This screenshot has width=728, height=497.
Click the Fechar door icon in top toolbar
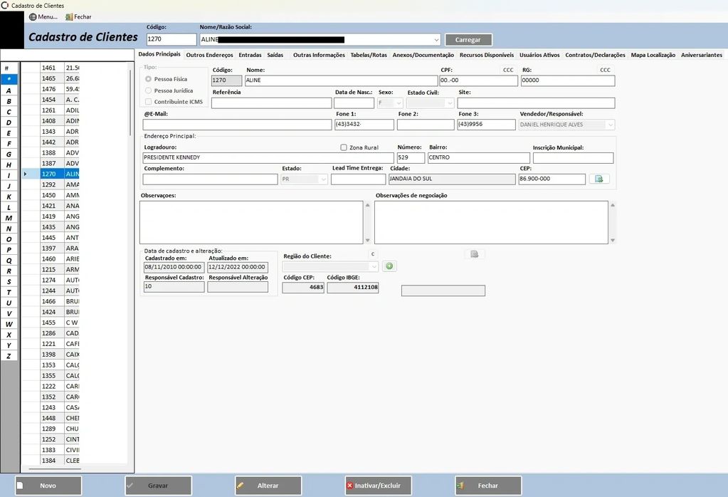pyautogui.click(x=78, y=16)
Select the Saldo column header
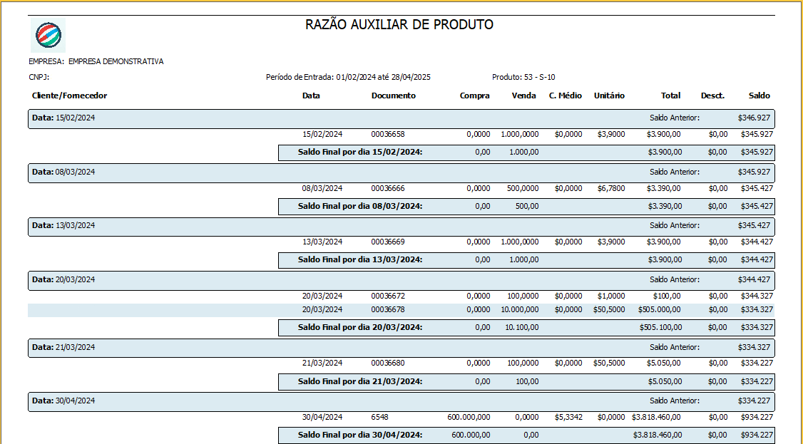The image size is (803, 444). tap(759, 95)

******

## The task
Would you retype the entries above in full, exactly as written, minus the pictures?

## Task response
This screenshot has width=728, height=497.
Click the Fechar door icon in top toolbar
pyautogui.click(x=78, y=16)
Select the Saldo column header
The image size is (803, 444). tap(759, 95)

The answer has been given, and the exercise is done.